趙世秋被她看得微有些尷尬,撇過臉,故作平靜道:「我昨日聽你母親說,你去了勇毅公府?還得了盆綠水秋波?」
亦萱絲毫不敢鬆懈,僵硬地點點頭,指著窗戶邊,道:「就是那盆。」
趙世秋抬眸看去,秋日暖陽下那盆綠水秋波盈盈綻放,發著如玉的瑩光。
「不愧是秋菊中的貴品,的確是不凡。」
「嗯。」亦萱心不在焉地應了聲,大概已經猜到趙世秋要說的事兒和王麗盈脫離不了關係。
果然趙世秋又隨口說了幾句話,便清了清嗓子,望著亦萱,試探道:「元娘,你……上次你不是吃了桂花糕過敏麼?麗姨她,她很愧疚,想請你明日再去作客,給你陪個不是,你可願意?」
亦萱情緒上自然是不願意再見王麗盈那副嘴臉的,但理智卻告訴她,她必須去,而且這一次去,定要叫王麗盈好看!
心中憤恨,面上卻一片坦然,故意思索了片刻,才點點頭道:「麗姨要給我道歉,我豈有不去的道理?不過,她得是真心誠意跟我道歉。」
趙世秋立刻點頭,「她自然是真心誠意的,還有你柔妹妹,也很想念你。」
亦萱笑笑並不附和,只是問道:「爹爹,你也去嗎不跳字。
「我自然也是要去的。」
亦萱蹙眉,「爹爹不可以去,您忘了香姨娘有了身孕的事兒了?她最近精神很不好,三娘說她常常哭呢!偏爹爹公事繁忙,並不能時時陪伴著她,明日好容易得空,那便多去陪陪香姨娘吧,否則她肚子裡的弟弟出了事兒怎麼辦?」
「別胡說!」趙世秋瞪了她一眼,「香姨娘身子最近好了許多,不會有甚大礙了。反倒是你,一個小孩子去城郊,委實叫我放心不下。」
「沒關係的,我已經長大了,不怕的!再說,麗姨和柔妹妹會好好照顧我的,爹爹不用擔心,若不然,你就算留在家陪母親也好。
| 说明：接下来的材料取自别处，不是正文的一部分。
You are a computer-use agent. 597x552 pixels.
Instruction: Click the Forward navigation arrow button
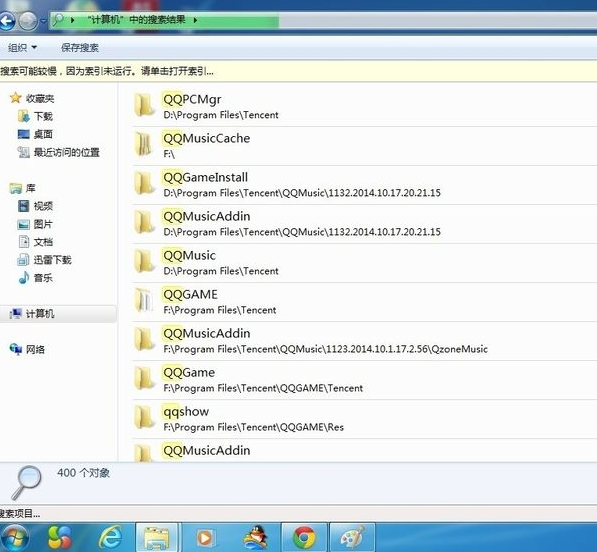[28, 21]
」亦萱毫不退讓,拽著趙世秋的衣擺,目光堅定。
趙世秋知道亦萱的心思,她是不想自己再和麗盈見面吧!
心裡有些發堵,不明白為什麼她能接受香姨娘桂姨娘,能接受二娘三娘,卻獨獨不能接受麗盈和柔兒呢?
「爹爹,我想一個人去,你若是跟我去,那我便不去了。」亦萱不跟他廢話,也不想廢話,直接撂出這一句話。
趙世秋猶豫片刻,終是點頭,又叮囑了她一番,而後便離去了。
亦萱怔在原地沉默片刻,便收起思緒,喚研碧進來繼續描花樣子。
誰知瑞珠突然捏著方帕子進了屋,奇怪道:「姑娘,這是老爺身上掉下來的,上面還寫了字,奴婢瞧著不像是夫人的字跡,可兩位姨娘也不識字啊。」
「什麼帕子?拿來我看看。」亦萱眉心一蹙,忙上前將帕子拿了過來。
煙粉色的絲帕,質地柔軟,儼然上品,上面並無繡花鑲邊,只在左上角用秀麗的簪花小楷寫了字。
亦萱細細看去,發現是一首詞。
倭墮低梳髻,
連娟細掃眉。
終日兩相思。
為君憔悴盡,
百花時。
拿著帕子的手倏然攥緊,眸中的憤怒的冰冷清晰可見。
這是王麗盈的字跡!
「姑娘,上面寫著什麼啊?」瑞珠瞧亦萱臉色不對,憂心地問道。
亦萱克制住自己震怒的心情,將那帕子塞進衣袖裡,淡淡道:「沒什麼,這不是爹爹的東西,我會歸還給原主的。」
王麗盈,她倒要看看,這些個狐媚的伎倆,她可有臉承認?
她若真敢認,她定會叫那賤人知道什麼叫無地自容!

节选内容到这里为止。